[Top][All Lists]
[Date Prev][Date Next][Thread Prev][Thread Next][Date Index][Thread Index]
Re: [Qemu-devel] [PATCH 3/3] pseries: Add partial support for PCI
From: |
Alexander Graf |
Subject: |
Re: [Qemu-devel] [PATCH 3/3] pseries: Add partial support for PCI |
Date: |
Sun, 30 Oct 2011 18:06:51 +0100 |
On 28.10.2011, at 03:56, David Gibson wrote:
> From: Alexey Kardashevskiy <address@hidden>
>
> This patch adds a PCI bus to the pseries machine. This instantiates
> the qemu generic PCI bus code, advertises a PCI host bridge in the
> guest's device tree and implements the RTAS methods specified by PAPR
> to access PCI config space. It also sets up the memory regions we
> need to provide windows into the PCI memory and IO space, and
> advertises those to the guest.
>
> However, because qemu can't yet emulate an IOMMU, which is mandatory on
> pseries, PCI devices which use DMA (i.e. most of them) will not work with
> this code alone. Still, this is enough to support the virtio_pci device
> (which probably _should_ use emulated PCI DMA, but is specced to use
> direct hypervisor access to guest physical memory instead).
>
> Signed-off-by: Alexey Kardashevskiy <address@hidden>
> Signed-off-by: David Gibson <address@hidden>
> ---
> Makefile.target | 3 +
> hw/spapr.c | 36 ++++-
> hw/spapr.h | 2 +
> hw/spapr_pci.c | 515 +++++++++++++++++++++++++++++++++++++++++++++++++++++++
> hw/spapr_pci.h | 59 +++++++
> 5 files changed, 611 insertions(+), 4 deletions(-)

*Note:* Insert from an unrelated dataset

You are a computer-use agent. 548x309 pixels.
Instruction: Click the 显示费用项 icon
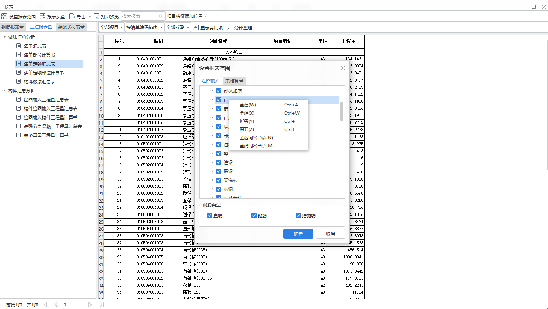tap(196, 28)
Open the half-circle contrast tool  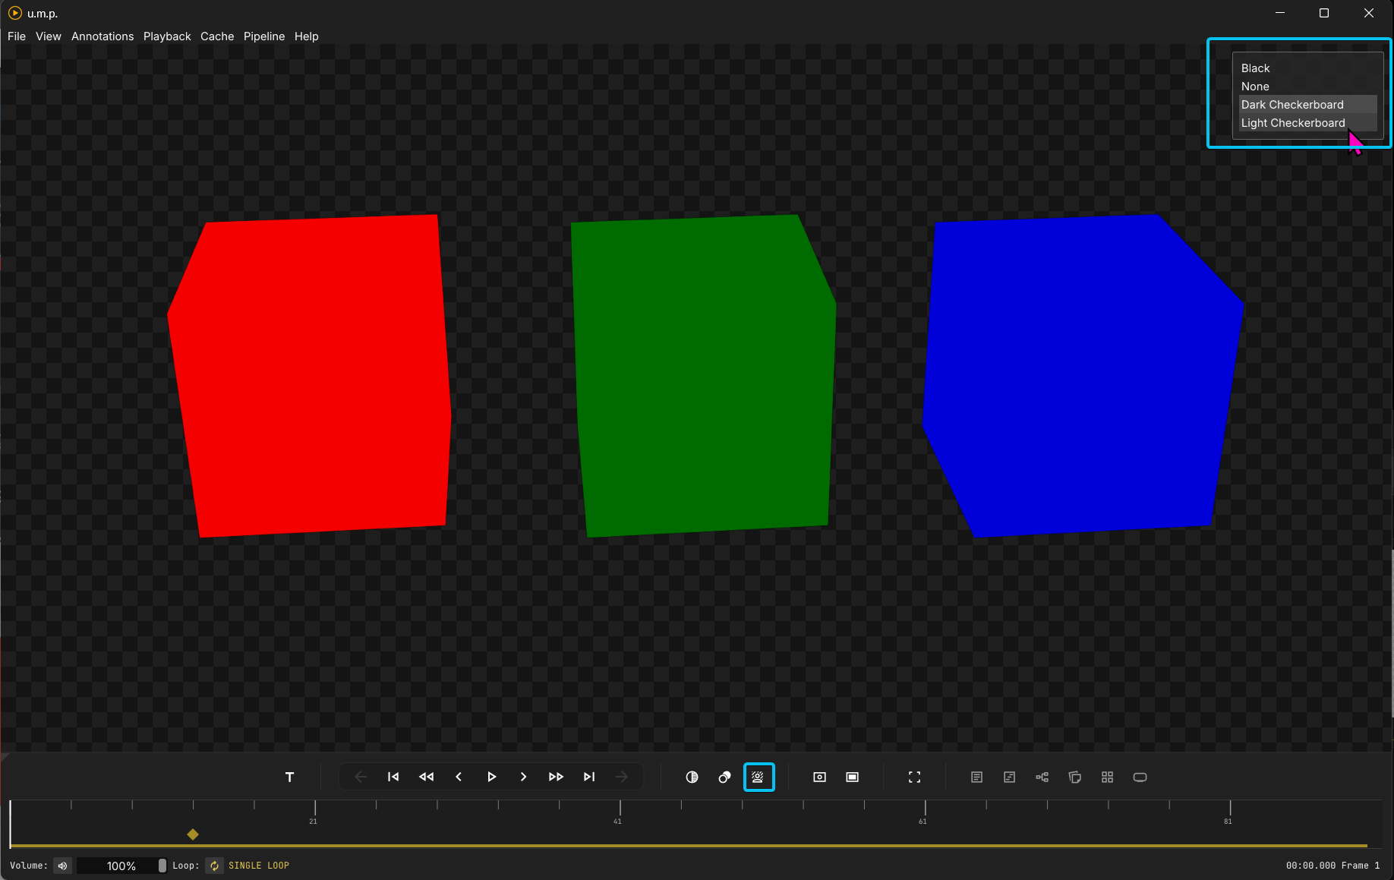692,777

> create mode 100644 hw/spapr_pci.c
> create mode 100644 hw/spapr_pci.h
>
> diff --git a/Makefile.target b/Makefile.target
> index fe5f6f7..f3eb842 100644
> --- a/Makefile.target
> +++ b/Makefile.target
> @@ -248,6 +248,9 @@ obj-ppc-y += ppc_newworld.o
> # IBM pSeries (sPAPR)
> obj-ppc-$(CONFIG_PSERIES) += spapr.o spapr_hcall.o spapr_rtas.o spapr_vio.o
> obj-ppc-$(CONFIG_PSERIES) += xics.o spapr_vty.o spapr_llan.o spapr_vscsi.o
> +ifeq ($(CONFIG_PCI),y)
> +obj-ppc-$(CONFIG_PSERIES) += spapr_pci.o device-hotplug.o pci-hotplug.o
> +endif
You make it conditional here ...
> # PowerPC 4xx boards
> obj-ppc-y += ppc4xx_devs.o ppc4xx_pci.o ppc405_uc.o ppc405_boards.o
> obj-ppc-y += ppc440.o ppc440_bamboo.o
> diff --git a/hw/spapr.c b/hw/spapr.c
> index 933af32..bdaa938 100644
> --- a/hw/spapr.c
> +++ b/hw/spapr.c
> @@ -39,10 +39,12 @@
>
> #include "hw/spapr.h"
> #include "hw/spapr_vio.h"
> +#include "hw/spapr_pci.h"
> #include "hw/xics.h"
>
> #include "kvm.h"
> #include "kvm_ppc.h"
> +#include "pci.h"
... but not here. Just throw away the condition above. We don't need to support
-M pseries without PCI.
>
> #include "exec-memory.h"
>
> @@ -62,6 +64,11 @@
> #define MAX_CPUS 256
> #define XICS_IRQS 1024
>
> +#define SPAPR_PCI_BUID 0x800000020000001ULL
> +#define SPAPR_PCI_MEM_WIN_ADDR (0x10000000000ULL + 0xA0000000)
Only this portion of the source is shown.